U.S. needs Founding Fathers’ religious liberty vision, Alito tells MD lawyers

By Maria Wiering
mwiering@CatholicReview.org
Supreme Court Justice Samuel A. Alito Jr. linked the virtues of St. Thomas More to being a good lawyer in a speech before a gathering of Catholic legal professionals Oct. 30.
“It is important for us to remember that it is not only possible to be a very good lawyer and also a good person, but this is in fact what we are called to do,” he said. “St. Thomas More provides us with an example.”
The St. Thomas More Society of Maryland honored Alito with its 2014 Man for All Seasons Award. Alito and his wife, Martha-Ann, attended the Catholic legal society’s annual Red Mass before speaking at a banquet at the Historic Grand Venue on Charles Street.
Archbishop William E. Lori presided at the Red Mass, an annual liturgy for legal professionals. About 200 people, including 15 judges, attended the Mass.
As chairman of the U.S. Conference of Catholic Bishops’ Ad Hoc Committee on Religious Liberty, Archbishop Lori has been addressing challenges to religious freedom in employment, licensure, accreditation, and free speech and assembly.
“In one way or another, all of us are about defending freedom,” he told the lawyers in his homily. “You may or may not be directly involved in constitutional law, but you carry out your daily work with the conviction that we are a nation of laws that guarantees the fundamental freedoms which many people take for granted.”
God’s servant first
In his remarks, Alito thanked the group for the award, signified by a framed portrait of St. Thomas More. He said he planned to display it “proudly” in his office.
In a 35-minute speech ripe with humor and insight, he asked what 21st century Americans and attorneys might learn from the 16th-century lawyer and English statesman for whom the award is named.
A lawyer and political philosopher, St. Thomas More was Lord Chancellor of England during the reign of King Henry VIII. In addition to his eventual martyrdom, he is known for authoring “Utopia” – in which, Alito quipped, he did not include lawyers.
While St. Thomas More was chancellor, the king petitioned to Pope Clement VII to annul his marriage to Catherine of Aragon, but it was not granted. Instead of complying, the king broke ties with the Roman Catholic Church and declared himself head of the Church of England. It became treasonous for anyone to reject his new role.
A devout Catholic,  St. Thomas More refused to recognize King Henry as the head of the Church of England and his subsequent marriage to Anne Boleyn. St. Thomas More resigned as chancellor in 1532. He was tried for treason and was beheaded in 1535 at age 57. On the scaffold, he said, “I die the King’s good servant, but God’s first.”
St. Thomas More was both a saint and excellent lawyer – two identities rarely combined, Alito said, pointing to jokes where the punchline is that no lawyers are in heaven.
Some lawyers like the “tough guy” reputation, he said, but shouldn’t “get carried away” with the image.

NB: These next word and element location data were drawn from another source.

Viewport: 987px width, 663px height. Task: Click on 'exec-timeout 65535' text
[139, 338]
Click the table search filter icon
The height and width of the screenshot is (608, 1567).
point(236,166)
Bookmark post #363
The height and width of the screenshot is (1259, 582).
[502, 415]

“Being a good lawyer and a good person is not a case of having multiple personalities,” he said. “All of our work as lawyers should contribute to the public good.”
Church and state
Alito also spoke on the relationship between conscience and the state, higher law and religious intolerance.
St. Thomas More has become a symbol of the primacy of individual conscience, Alito said, since he refused to violate his to conform to the will of the state.
“One of the great contributions not sufficiently recognized in modern times of Christianity to political thought is the idea that the legitimate authority of the state is limited,” he said, pointing to Jesus’ words in Mark 12:17: “Repay to Caesar what belongs to Caesar, and to God what belongs to God.”
“In the west, until roughly the time of St. Thomas More, the church represented an authority separate from the state,” Alito said. “It is still, in the western mind, the idea of limited government. That idea is fundamental to the freedoms that we cherish.”
The American founders understood that freedom wouldn’t be possible unless government was limited, Alito said, and that government cannot be counted on to limit itself. People with power are tempted to increase it.
St. Thomas More understood that God’s law is higher than enacted law, Alito said – an idea shared by America’s Founding Fathers and evident in language in the Declaration of Independence.
“There’s an anomaly about our current situation,” Alito said. “While a great many people believe very strongly that there are rights that government must respect, our understanding of the source of those rights has been obscured. That we understand that they come from our creator has become obscure, and it’s questionable as to whether they’ll be able to endure without their historical roots.”
On religious intolerance, Alito recalled the persecution Catholics experienced in Europe and colonial America, and the importance the Founding Fathers placed on religious liberty and legislative efforts to bolster it.
Despite these efforts, religious liberty cannot be taken for granted, he said.
“Religious liberty and other freedoms are never entirely secure,” he said. “New challenges have emerged in recent years, more are likely in the future. Therefore, it is vitally important for our country to remain true to the inspiring vision of religious liberty that animated the most perceptive of our founders.”